Di antara tiga bakteri
potensial penghasil eksopolisakarida tersebut, maka bakteri dengan kode 3.3 memiliki kemampuan yang lebih unggul jika dibandingkan dengan dua bakteri lainnya dalam hal kemampuan menghasilkan eksopolisakarida dan dapat beradaptasi dengan baik dalam pH 3-5. Hasil sekuensing menunjukkan bahwa bakteri dengan kode 3.3 adalah Burkholderia cenocepacia. Genus Burkholderia banyak ditemukan di dalam tanah, air, dan berasosiasi dengan tanaman. Deskripsi mengenai B. cenocepacia yang dikemukakan oleh Miao et al. (2007) adalah bakteri ini berbentuk batang, motil dengan flagella multitrikus dan pili yang dapat digunakan untuk tempat penempelan pada inang, bersifat aerobik, menghasilkan asam, reaksi oksidase lemah, Gram negatif, dengan ukuran sel 0.6–0.9 x 1.0–2.0 µm. Di dalam medium NA bakteri ini berbentuk sirkular dengan diameter koloni 0.8-1.0 mm, dan berwarna putih kekuningan.
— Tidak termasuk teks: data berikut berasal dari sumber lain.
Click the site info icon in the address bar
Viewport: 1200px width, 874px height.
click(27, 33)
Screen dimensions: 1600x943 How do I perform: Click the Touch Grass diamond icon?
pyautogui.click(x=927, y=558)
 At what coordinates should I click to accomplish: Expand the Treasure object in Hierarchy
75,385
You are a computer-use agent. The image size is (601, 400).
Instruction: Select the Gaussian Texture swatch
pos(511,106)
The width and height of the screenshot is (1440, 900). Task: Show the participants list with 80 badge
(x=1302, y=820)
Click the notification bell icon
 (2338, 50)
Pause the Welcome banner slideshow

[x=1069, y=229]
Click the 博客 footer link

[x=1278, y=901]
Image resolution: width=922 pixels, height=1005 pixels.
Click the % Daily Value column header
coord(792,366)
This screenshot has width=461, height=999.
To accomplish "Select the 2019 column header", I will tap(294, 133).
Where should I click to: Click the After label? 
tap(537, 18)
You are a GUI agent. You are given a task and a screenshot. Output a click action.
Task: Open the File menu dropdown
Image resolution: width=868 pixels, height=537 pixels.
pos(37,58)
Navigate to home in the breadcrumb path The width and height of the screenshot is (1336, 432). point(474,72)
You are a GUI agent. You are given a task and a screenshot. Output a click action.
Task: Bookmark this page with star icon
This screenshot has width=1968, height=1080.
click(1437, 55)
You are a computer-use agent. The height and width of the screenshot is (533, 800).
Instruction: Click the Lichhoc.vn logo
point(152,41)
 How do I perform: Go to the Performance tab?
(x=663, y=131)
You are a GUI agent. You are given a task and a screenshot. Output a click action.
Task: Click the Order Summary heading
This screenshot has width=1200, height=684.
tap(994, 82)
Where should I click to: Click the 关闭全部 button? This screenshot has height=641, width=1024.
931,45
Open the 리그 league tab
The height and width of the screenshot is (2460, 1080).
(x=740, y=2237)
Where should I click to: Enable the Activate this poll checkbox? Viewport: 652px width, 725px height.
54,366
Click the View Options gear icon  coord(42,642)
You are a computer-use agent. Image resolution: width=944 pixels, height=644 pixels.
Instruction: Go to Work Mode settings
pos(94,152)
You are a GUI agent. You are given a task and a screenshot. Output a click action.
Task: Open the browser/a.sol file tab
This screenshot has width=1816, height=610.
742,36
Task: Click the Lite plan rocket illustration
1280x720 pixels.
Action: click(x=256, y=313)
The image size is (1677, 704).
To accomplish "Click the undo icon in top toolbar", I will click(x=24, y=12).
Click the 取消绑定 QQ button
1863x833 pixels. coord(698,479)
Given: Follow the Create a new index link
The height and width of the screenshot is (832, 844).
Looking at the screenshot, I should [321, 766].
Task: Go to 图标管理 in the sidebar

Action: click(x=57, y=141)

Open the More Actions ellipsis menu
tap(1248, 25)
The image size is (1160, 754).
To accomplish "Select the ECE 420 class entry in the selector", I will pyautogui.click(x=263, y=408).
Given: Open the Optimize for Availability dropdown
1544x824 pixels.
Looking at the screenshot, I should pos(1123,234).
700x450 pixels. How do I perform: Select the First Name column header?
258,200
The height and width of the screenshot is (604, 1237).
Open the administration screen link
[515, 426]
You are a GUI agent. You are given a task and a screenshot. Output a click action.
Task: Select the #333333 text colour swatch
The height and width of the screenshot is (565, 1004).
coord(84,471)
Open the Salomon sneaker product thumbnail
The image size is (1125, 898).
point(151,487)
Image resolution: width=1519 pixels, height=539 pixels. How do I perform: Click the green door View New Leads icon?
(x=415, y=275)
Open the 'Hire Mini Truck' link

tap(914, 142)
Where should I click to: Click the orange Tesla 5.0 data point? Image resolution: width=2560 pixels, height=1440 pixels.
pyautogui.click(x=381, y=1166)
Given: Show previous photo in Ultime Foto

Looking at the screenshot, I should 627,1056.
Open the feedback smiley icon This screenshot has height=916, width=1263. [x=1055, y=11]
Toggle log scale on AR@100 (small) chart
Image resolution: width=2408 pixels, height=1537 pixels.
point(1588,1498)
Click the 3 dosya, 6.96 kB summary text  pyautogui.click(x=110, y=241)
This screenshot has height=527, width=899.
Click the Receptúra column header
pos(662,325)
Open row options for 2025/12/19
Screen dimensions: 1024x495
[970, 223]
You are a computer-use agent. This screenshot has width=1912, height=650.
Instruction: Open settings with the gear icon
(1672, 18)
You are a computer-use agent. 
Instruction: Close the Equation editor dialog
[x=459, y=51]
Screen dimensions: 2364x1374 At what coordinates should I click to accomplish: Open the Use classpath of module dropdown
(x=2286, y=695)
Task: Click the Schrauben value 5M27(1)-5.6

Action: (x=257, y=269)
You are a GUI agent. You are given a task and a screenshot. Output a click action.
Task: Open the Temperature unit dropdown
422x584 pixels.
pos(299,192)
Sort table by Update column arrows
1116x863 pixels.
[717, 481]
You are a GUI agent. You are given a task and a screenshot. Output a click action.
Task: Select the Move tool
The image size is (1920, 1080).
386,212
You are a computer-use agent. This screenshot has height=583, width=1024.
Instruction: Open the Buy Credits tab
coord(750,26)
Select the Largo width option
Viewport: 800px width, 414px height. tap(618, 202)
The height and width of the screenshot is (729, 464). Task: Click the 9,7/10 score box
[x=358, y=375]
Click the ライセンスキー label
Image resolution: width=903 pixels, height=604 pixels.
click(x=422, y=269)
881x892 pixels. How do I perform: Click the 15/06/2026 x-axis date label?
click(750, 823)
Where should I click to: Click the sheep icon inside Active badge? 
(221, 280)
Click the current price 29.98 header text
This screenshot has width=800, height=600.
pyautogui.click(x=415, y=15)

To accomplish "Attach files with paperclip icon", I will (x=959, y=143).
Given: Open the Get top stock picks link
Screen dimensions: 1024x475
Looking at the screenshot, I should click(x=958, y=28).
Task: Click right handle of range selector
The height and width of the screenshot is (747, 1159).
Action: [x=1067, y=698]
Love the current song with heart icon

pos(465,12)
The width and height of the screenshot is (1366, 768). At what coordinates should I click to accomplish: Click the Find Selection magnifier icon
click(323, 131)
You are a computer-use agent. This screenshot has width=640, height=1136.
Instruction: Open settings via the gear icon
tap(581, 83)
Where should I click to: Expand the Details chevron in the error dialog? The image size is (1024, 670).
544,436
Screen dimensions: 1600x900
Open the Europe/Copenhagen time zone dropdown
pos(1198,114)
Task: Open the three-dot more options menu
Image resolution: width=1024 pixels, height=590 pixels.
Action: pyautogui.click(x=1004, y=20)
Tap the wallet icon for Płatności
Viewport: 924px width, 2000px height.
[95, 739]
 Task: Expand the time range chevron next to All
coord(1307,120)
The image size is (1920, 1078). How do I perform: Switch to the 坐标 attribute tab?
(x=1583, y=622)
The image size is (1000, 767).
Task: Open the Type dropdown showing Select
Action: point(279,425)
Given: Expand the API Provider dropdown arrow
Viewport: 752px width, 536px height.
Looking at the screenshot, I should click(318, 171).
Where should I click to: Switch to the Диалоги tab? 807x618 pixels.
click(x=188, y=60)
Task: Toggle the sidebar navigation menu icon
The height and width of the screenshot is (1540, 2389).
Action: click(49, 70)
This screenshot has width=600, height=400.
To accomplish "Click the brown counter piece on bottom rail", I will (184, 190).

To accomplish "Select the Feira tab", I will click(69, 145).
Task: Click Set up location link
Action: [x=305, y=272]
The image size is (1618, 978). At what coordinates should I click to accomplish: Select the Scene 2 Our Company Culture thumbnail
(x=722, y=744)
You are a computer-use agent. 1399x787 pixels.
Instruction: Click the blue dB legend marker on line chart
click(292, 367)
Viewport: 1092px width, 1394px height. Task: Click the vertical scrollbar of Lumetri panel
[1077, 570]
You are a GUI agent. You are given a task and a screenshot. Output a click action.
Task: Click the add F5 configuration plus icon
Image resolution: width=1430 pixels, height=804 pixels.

Potensi enzim ekstrasellular yang dimiliki oleh B. cenocepacia adalah protease, lipase, kitinase, dan fosfolipase (Vial et al. 2007). Kelimpahan bakteri Gram negatif di dalam mikroagregat telah dilaporkan oleh Hattori (1988) yang menyatakan bahwa sebagian besar bakteri pemantap agregat terutama bakteri Gram negatif ditemukan tersebar di dalam pori kapiler yang memiliki diameter kurang dari 250 µm. Beberapa spesies Burkholderia telah digunakan secara komersial sebagai agens biokontrol, bioremediasi, dan memacu pertumbuhan tanaman (Reis et al. 2004; Sijam & Dikin 2005; Salles et al. 2006). Lebih lanjut dikatakan bahwa B. cenocepacia memiliki potensi sebagai agens biokontrol untuk mengendalikan Pythium dan Rhizoctonia (Miao et al. 2007). Namun demikian, khusus spesies yang terrmasuk dalam kelompok Burkhoderia cepacia kompleks (Tabel 5) memerlukan studi lanjut untuk pengembangannya dalam skala luas atas dasar pedoman yang disusun oleh FAO (1997).
27
Tabel 5 Taksonomi Burkholderia cepacia kompleks: status genomovar dan nama spesies (Vial et al. 2007; Miao et al. 2007) Spesies Burkholderia cepacia Burkholderia multivorans Burkholderia cenocepacia Burkholderia stabilis Burkholderia vietnamiensis Burkholderia dolosa Burkholderia ambifaria Burkholderia anthina Burkholderia pyrrocinia
Genomovar I II III IV V VI VII VIII IX
Hasil analisis reduksi asitilen (ARA) terhadap B. cenocepacia strain KTG yang digunakan dalam kegiatan penelitian ini menunjukkan bahwa bakteri tersebut memiliki kemampuan dalam memfiksasi N2 dengan nilai ARA 0.73 µmol/g dan berpotensi menghasilkan hormon pertumbuhan dengan nilai indole acetic acid (IAA) sebesar 78.9 ppm. Oleh karena melihat potensi yang ada dari bakteri ini dalam menghasilkan eksopolisakarida di dalam bahan tanah tekstur berpasir, maka tahap penelitian berikutnya difokuskan terhadap optimalisasi produksi dan karakterisasi eksopolisakarida B. cenocepacia strain KTG.
Kesimpulan Kegiatan penelitian ini berhasil mengisolasi Burkholderia cenocepacia strain KTG yang memiliki keunggulan dalam menghasilkan eksopolisakarida dan dapat tumbuh pada lingkungan pH masam-sangat masam. B. cenocepacia strain KTG dapat menghasilkan eksopolisakarida dalam medium ATCC no. 14 yang mengandung bahan tanah dengan kadar fraksi sedang dan tinggi. Sifat fisiologi atas dasar pengujian di dalam medium dengan beberapa sumber karbon memberikan gambaran awal mengenai kemampuan B. cenocepacia strain KTG menggunakan berbagai macam sumber karbon untuk sumber energi dan pertumbuhan selnya.